REQUEST: Reproduce the listing word for word, starting at the line that contains "Where should I click to: Switch" and going through the end of the listing. Leave the pictures out.

[Items listed in a dataset]
════════════════
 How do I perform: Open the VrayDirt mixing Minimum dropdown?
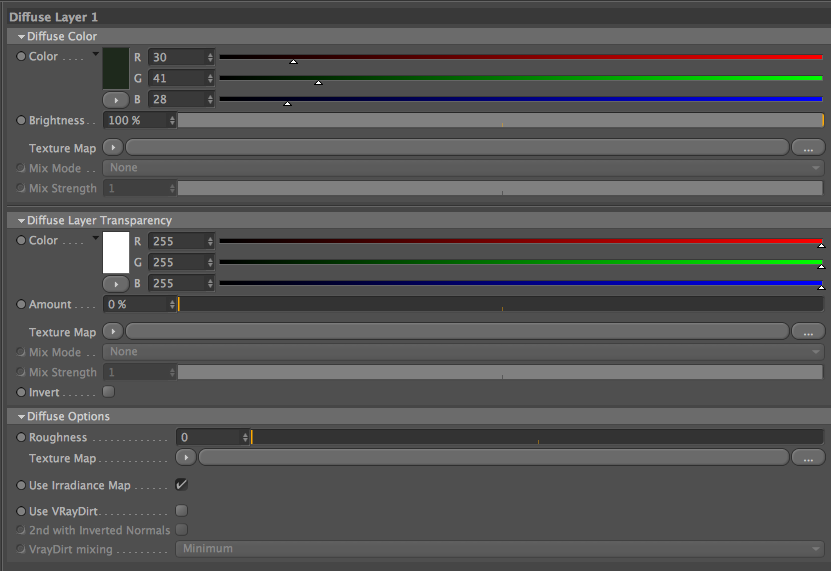[500, 549]
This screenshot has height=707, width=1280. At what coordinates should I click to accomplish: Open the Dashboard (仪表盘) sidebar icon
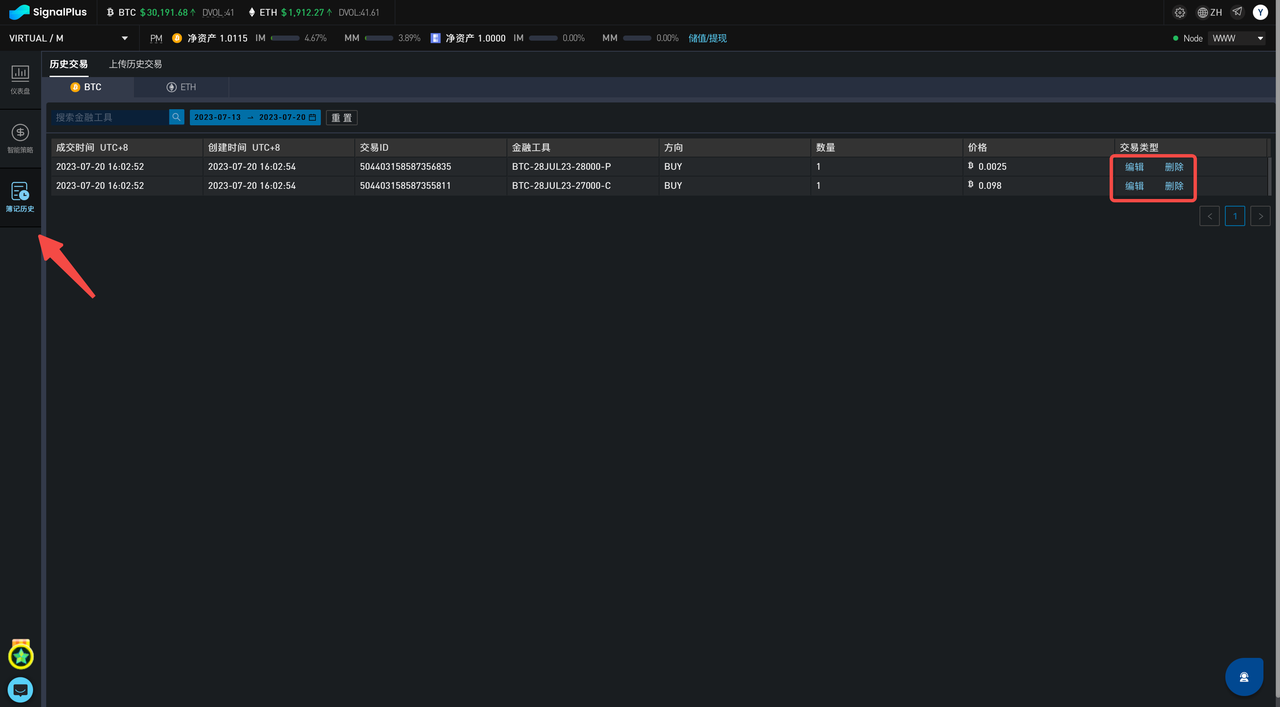pos(20,77)
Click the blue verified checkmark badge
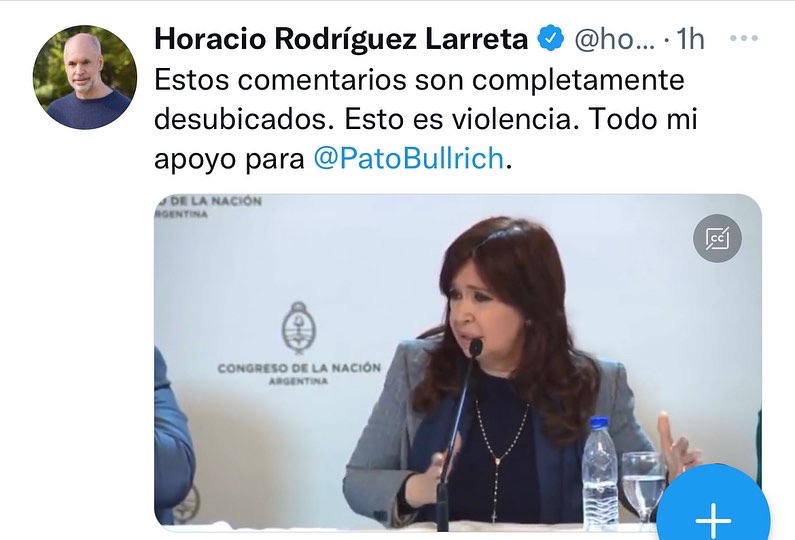 [551, 39]
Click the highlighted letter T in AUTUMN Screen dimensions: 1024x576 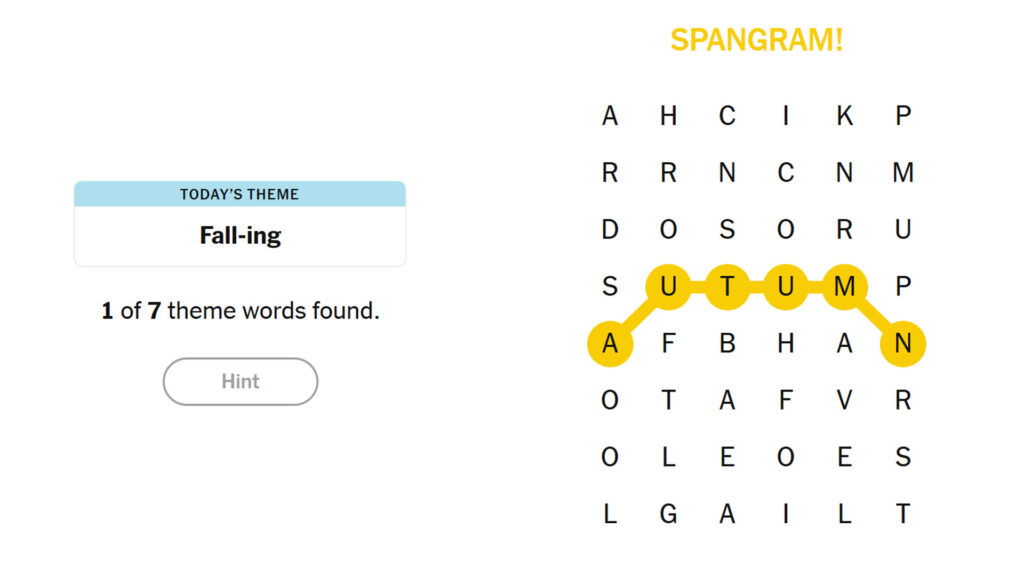click(727, 286)
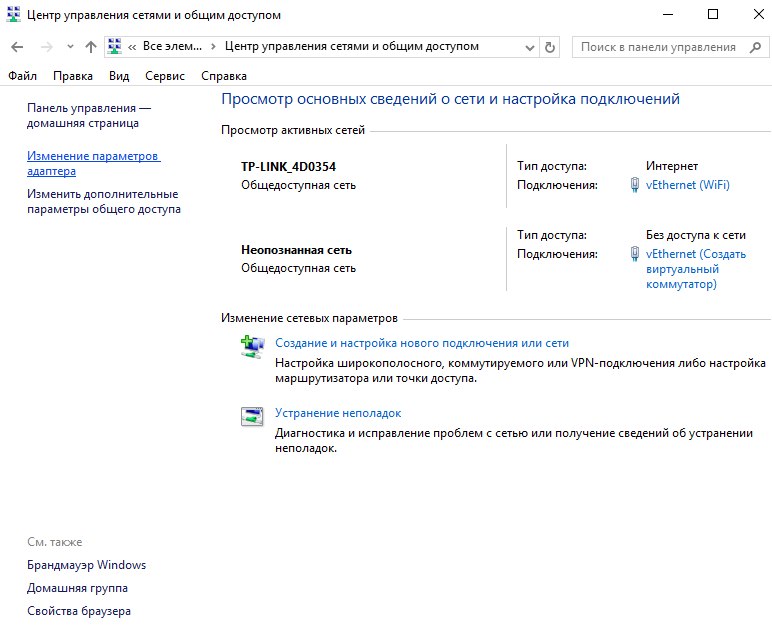
Task: Click the vEthernet (Создать) adapter icon
Action: click(x=634, y=254)
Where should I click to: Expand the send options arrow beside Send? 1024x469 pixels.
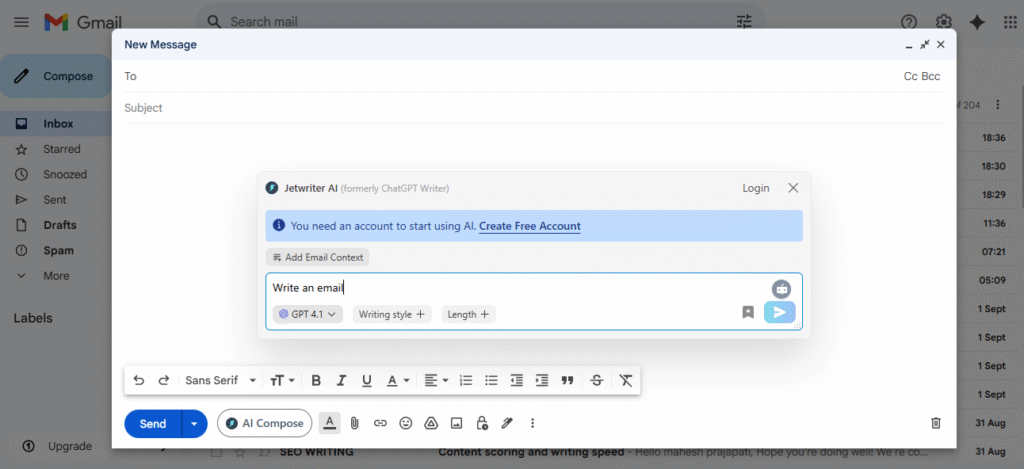pyautogui.click(x=194, y=423)
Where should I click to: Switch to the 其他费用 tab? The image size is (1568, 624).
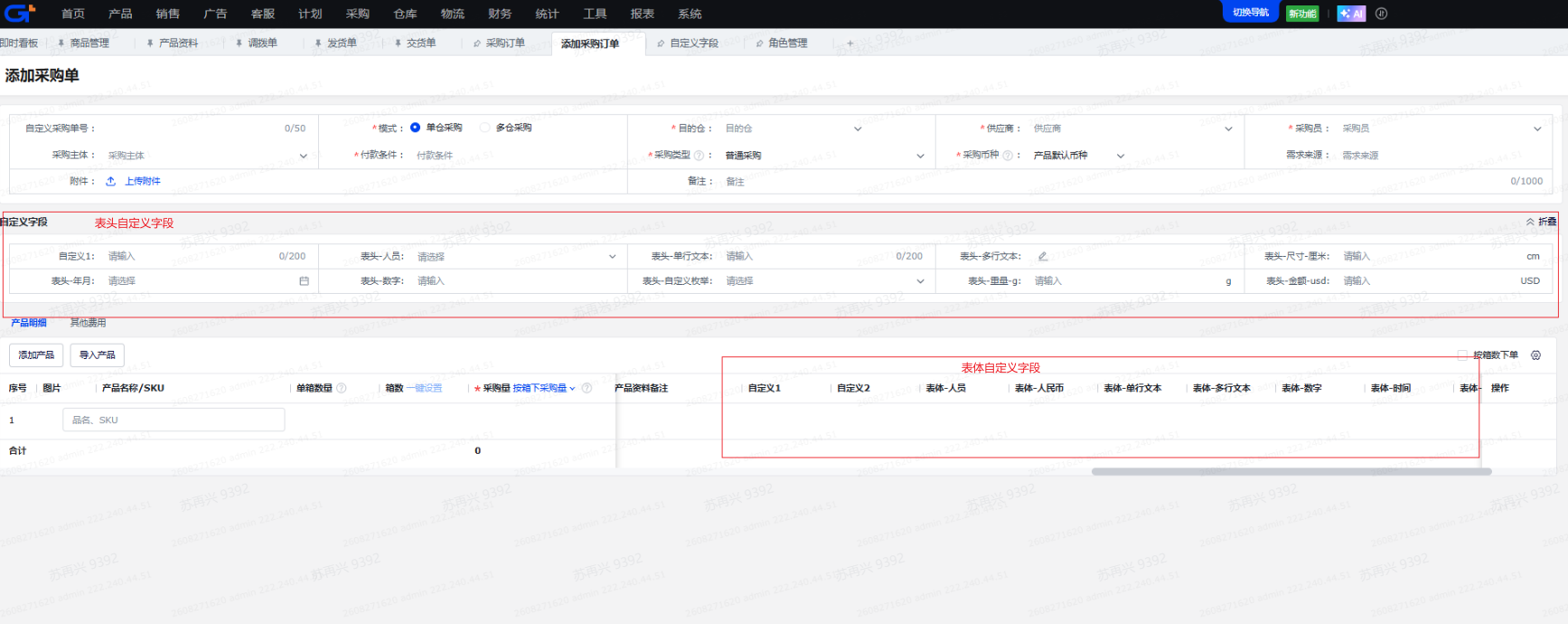coord(88,323)
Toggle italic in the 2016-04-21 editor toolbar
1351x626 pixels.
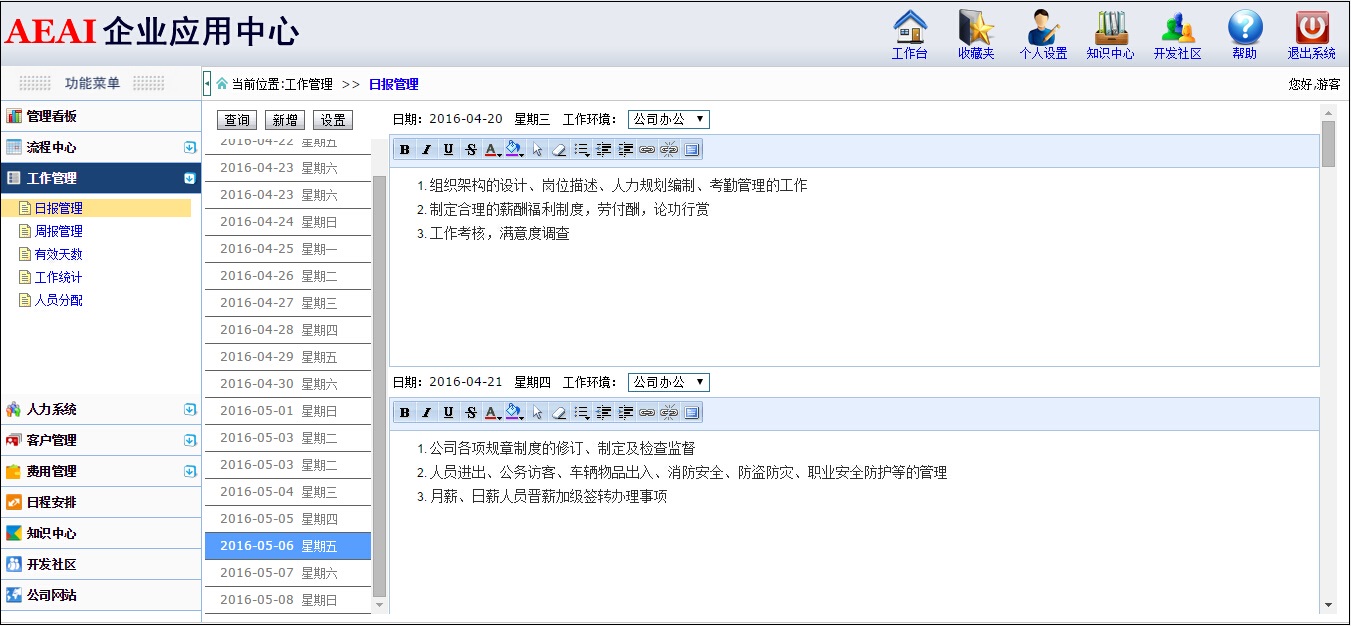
════════════════
OUTPUT FOR THIS TASK:
Where should I click to: Switch to the 其他费用 tab? The image size is (1568, 624).
coord(88,323)
Toggle italic in the 2016-04-21 editor toolbar
1351x626 pixels.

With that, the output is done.